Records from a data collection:
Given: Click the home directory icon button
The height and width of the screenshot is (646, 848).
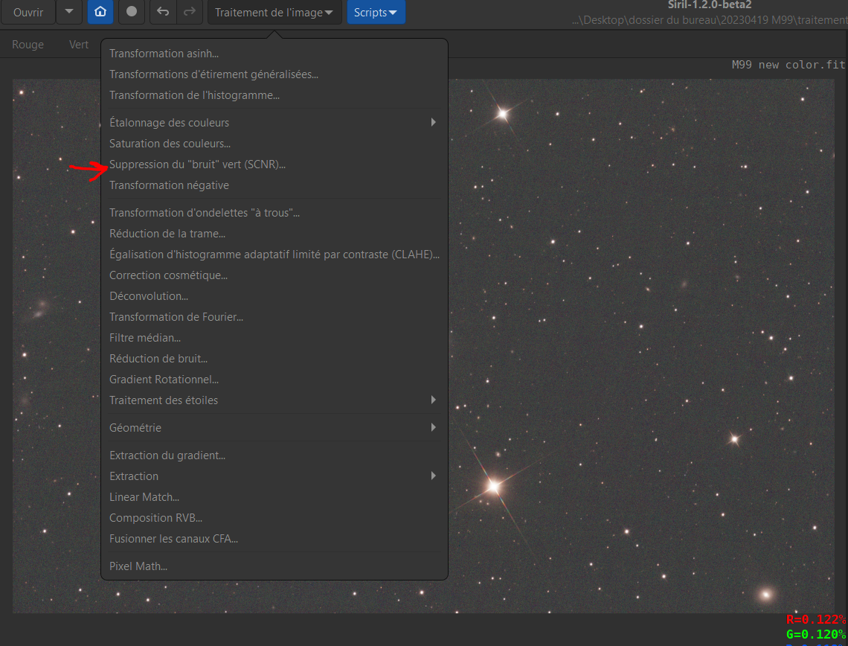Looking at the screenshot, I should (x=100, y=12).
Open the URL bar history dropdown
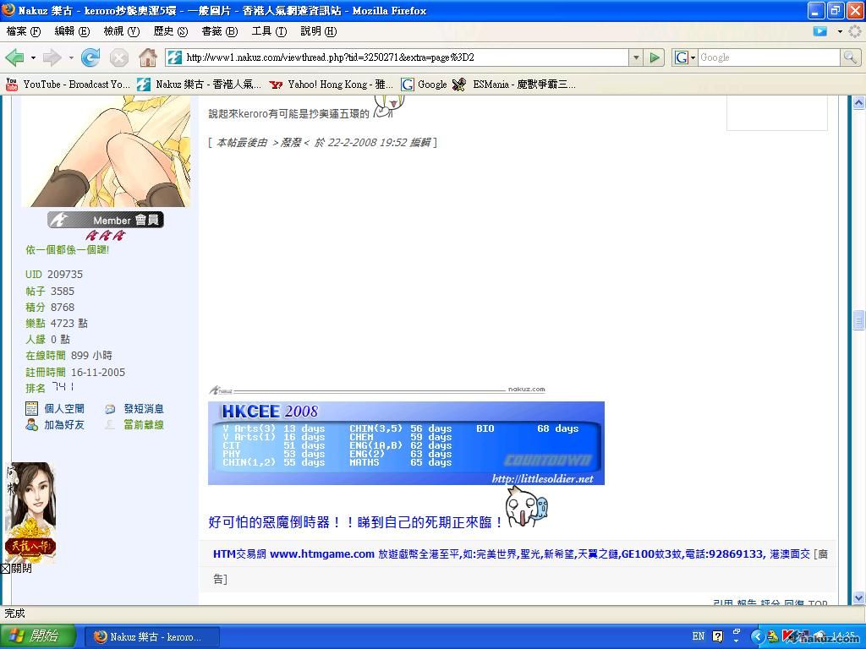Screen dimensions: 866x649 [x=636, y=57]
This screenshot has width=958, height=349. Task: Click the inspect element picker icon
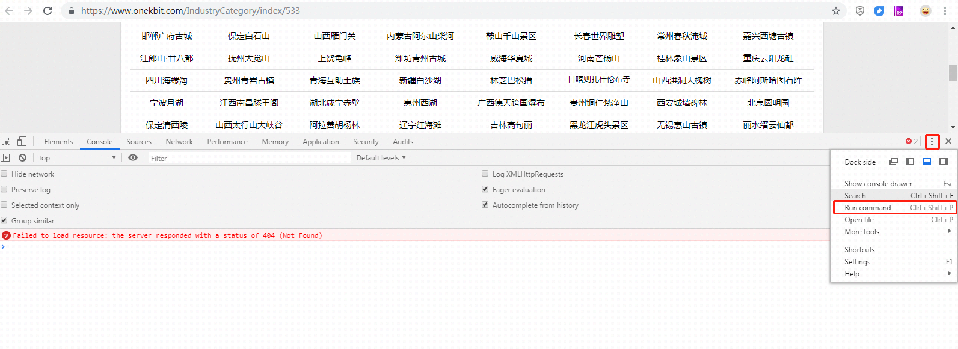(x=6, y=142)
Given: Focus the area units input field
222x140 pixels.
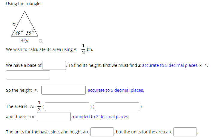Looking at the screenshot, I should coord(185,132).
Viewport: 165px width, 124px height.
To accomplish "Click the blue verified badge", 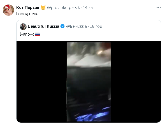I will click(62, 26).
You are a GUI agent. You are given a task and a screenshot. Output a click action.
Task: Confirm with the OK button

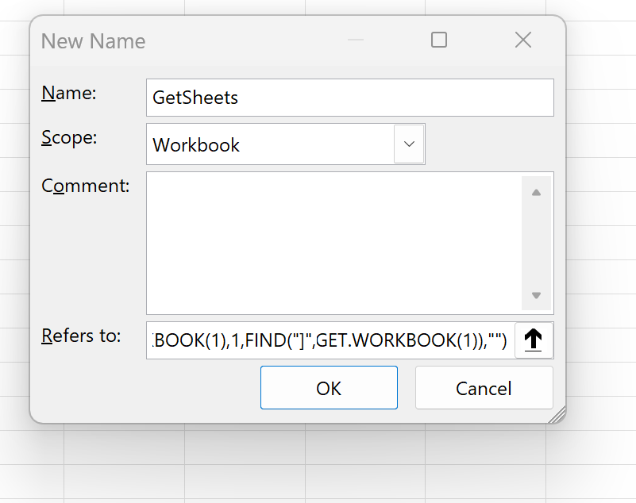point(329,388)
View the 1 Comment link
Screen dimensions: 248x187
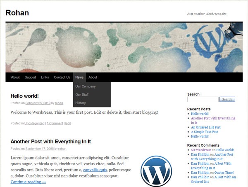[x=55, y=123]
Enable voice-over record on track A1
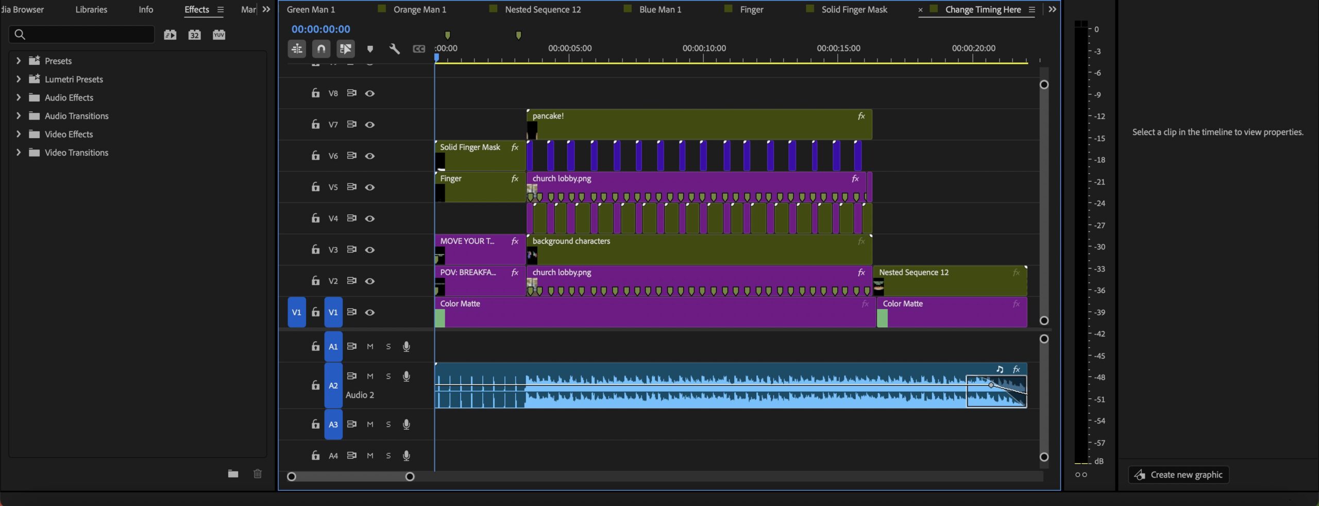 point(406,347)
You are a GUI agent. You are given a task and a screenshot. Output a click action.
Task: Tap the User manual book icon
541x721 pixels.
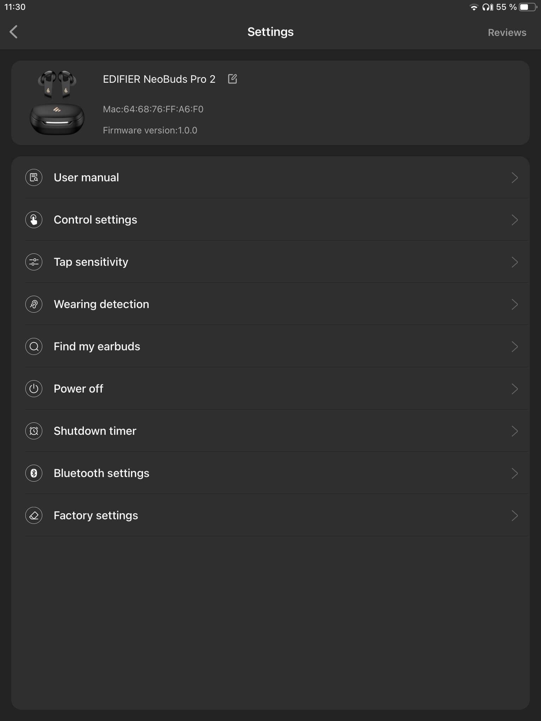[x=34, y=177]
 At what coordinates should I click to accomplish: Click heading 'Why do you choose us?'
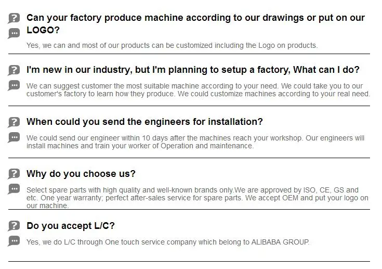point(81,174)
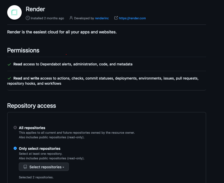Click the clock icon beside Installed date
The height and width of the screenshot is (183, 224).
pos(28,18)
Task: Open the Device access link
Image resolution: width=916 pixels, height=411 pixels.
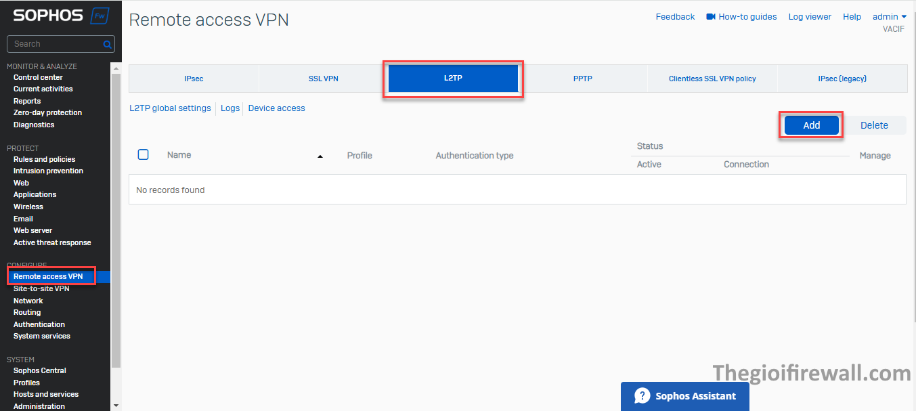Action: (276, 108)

==

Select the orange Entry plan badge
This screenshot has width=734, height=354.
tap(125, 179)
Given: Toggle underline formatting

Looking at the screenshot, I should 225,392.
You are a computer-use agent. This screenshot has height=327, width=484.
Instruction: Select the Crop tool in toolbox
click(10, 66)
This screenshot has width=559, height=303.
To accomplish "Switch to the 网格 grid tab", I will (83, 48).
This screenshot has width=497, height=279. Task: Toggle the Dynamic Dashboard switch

Task description:
Reproduce the entries unchanged, beginning at the line that contains "Given: Toggle underline formatting" and stopping after the line that contains "This screenshot has width=497, height=279.".

Response to this exercise:
Given: Toggle underline formatting

Looking at the screenshot, I should 225,392.
You are a computer-use agent. This screenshot has height=327, width=484.
Instruction: Select the Crop tool in toolbox
click(10, 66)
This screenshot has width=559, height=303.
To accomplish "Switch to the 网格 grid tab", I will (83, 48).
This screenshot has width=497, height=279. Task: Toggle the Dynamic Dashboard switch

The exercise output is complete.